● EXTRACTED TEXT:
>>>

As I watched the video my friend sent me, I saw a reactive dog, named Frankie, lying down in front of his human. The owner was trying to reward quiet, calm behavior while other dogs were far away. Frankie fidgets and keeps moving, gets up and then lies back down, but he’s focused on his owner much of the time. The problem?  The owner’s timing of rewards is way too slow to effectively reward a calm down-stay. It’s like the owner is moving at the speed of The Lawrence Welk Show when the speed the dog wants is along the lines of MTV. As a result, the owner sometimes rewards a down and sometimes rewards Frankie as he starts to get up or even after he’s stood up. Ideally, the owner would be fast enough to reward him for lying down every 3 seconds or so at first and while he’s still lying down. Once Frankie starts relaxing at that rate, the owner would slow down to, say, 5-second intervals before increasing to longer intervals. Or the owner could, of course, just get a Treat & Train® where the intervals have been determined through scientific study and the rewards are delivered in a location that’s perfect for a dog that is lying down.

In the midst of this dog’s fidgety performance, the owner states, “Frankie is hard to train because he’s very operant.”

“Hmm…,” I think. “What does that mean? By “very operant” does the owner mean the dog is so fast that she can’t get her timing right? Or just that the dog tries a bunch of different things?” If I hadn’t seen the video I would be completely clueless as to what the owner meant. Why? Because using this term to describe the dog actually makes no sense. It’s like calling a dog dominant as a personality trait when what one means is the dog is aggressive, unruly, energetic, or the dog misbehaves, since dominance is a relationship, not an individual trait.

Am I The Only One With This Pet Peeve?

You might think the inappropriate use of the word “operant” to describe a dog is my pet peeve, but it turns out that it drives others behavior scientists crazy, too.

Here’s what Bob Bailey, former General Manager of Animal Behavior Enterprises—a company that showcased the science of operant conditioning by training over 14,000 animals of 140 species for television, amusement parks, sales conferences, military operations, and behavior research—says:

Let’s see – a sleeping dog is probably not exhibiting lots of operant behavior. Most certainly a dead dog does little that would be considered operant. But, the rest of the time, a live and awake dog will exhibit lots of operant behavior- that is, behavior that has been influenced by consequence, whether reinforcing or punishing. I think those using the term “operant dog” simply don’t know the real meaning of the word. Perhaps the word “operant” has a certain market value now and it is being exploited.

<<<

● EXERCISE REQUIREMENTS:
(1) Write out the part of the dog-training passage from "Let’s see –" to "is being exploited.".
(2) According to the dog-training passage, how many animals did Animal Behavior Enterprises train?
(3) Carry on writing the dog-training passage from its last sentence.
The data that comes after the dog-training passage is separate material.

● GIVEN INFORMATION:
>>>

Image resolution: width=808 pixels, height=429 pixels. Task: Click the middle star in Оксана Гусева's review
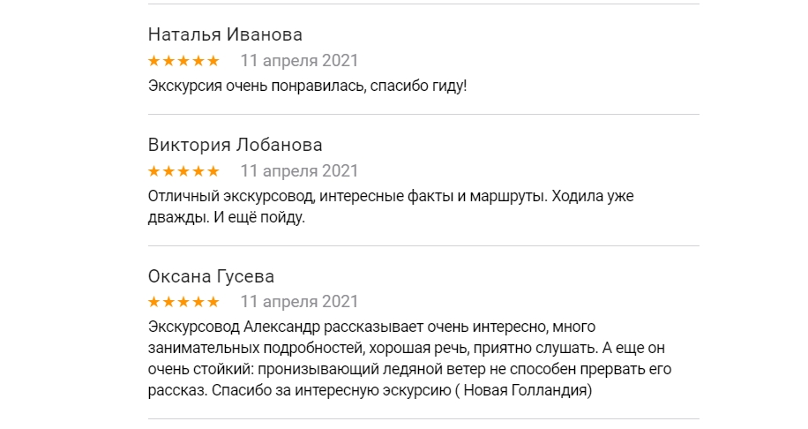pos(183,301)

<<<

● TASK-BY-TASK ANSWERS:
(1)
Let’s see – a sleeping dog is probably not exhibiting lots of operant behavior. Most certainly a dead dog does little that would be considered operant. But, the rest of the time, a live and awake dog will exhibit lots of operant behavior- that is, behavior that has been influenced by consequence, whether reinforcing or punishing. I think those using the term “operant dog” simply don’t know the real meaning of the word. Perhaps the word “operant” has a certain market value now and it is being exploited.

(2) Over 14,000 animals of 140 species.

(3)
Dr. Eduardo J. Fernandez, a professor in the Psychology Department (Animal Behavior Program) at University of Washington and one of my collaborators on the research testing the operant conditioning protocol for the MannersMinder®, agrees.

This use of “operant” to describe a dog is odd. Skinner and most behaviorists would point out one very clear problem with this use of “operant” as an animal-describing adjective; operant terms, such as “reinforcement”, “punishment”, and “operant” itself, describe behaviors, not organisms!

It seems like what people are trying to describe, both good and bad, is an organism that will cycle through a large repertoire of behaviors in the hopes of being rewarded for something. In both cases, it would probably be more behaviorally accurate to simply say, “My dog offers a lot of behaviors!” Calling the dog “operant” is about as unclear as saying “my dog is very voluntary.” And really, when it comes to trying to describe any organism, it’s always best to use clear, observable terms that describe the animal’s behavior, rather than some non-observable quality that the animal supposedly has!

Fernandez knows the importance of describing animal behavior in clear cut terms because he spends a large part of his time developing programs to measure behavior in animals in zoos in order to determine where changes to care may be needed.

A Third Behaviorist Weighs In

Another well known behaviorist, Dr. Susan Friedman, a psychology professor at Utah State University and owner of www.behaviorworks.org, states:

“That phrase is irksome to me, too.” She also points out another irksome phrase. She states, “Another version I’ve heard too often among dog trainers, ‘He can’t learn now, he’s not operant.’”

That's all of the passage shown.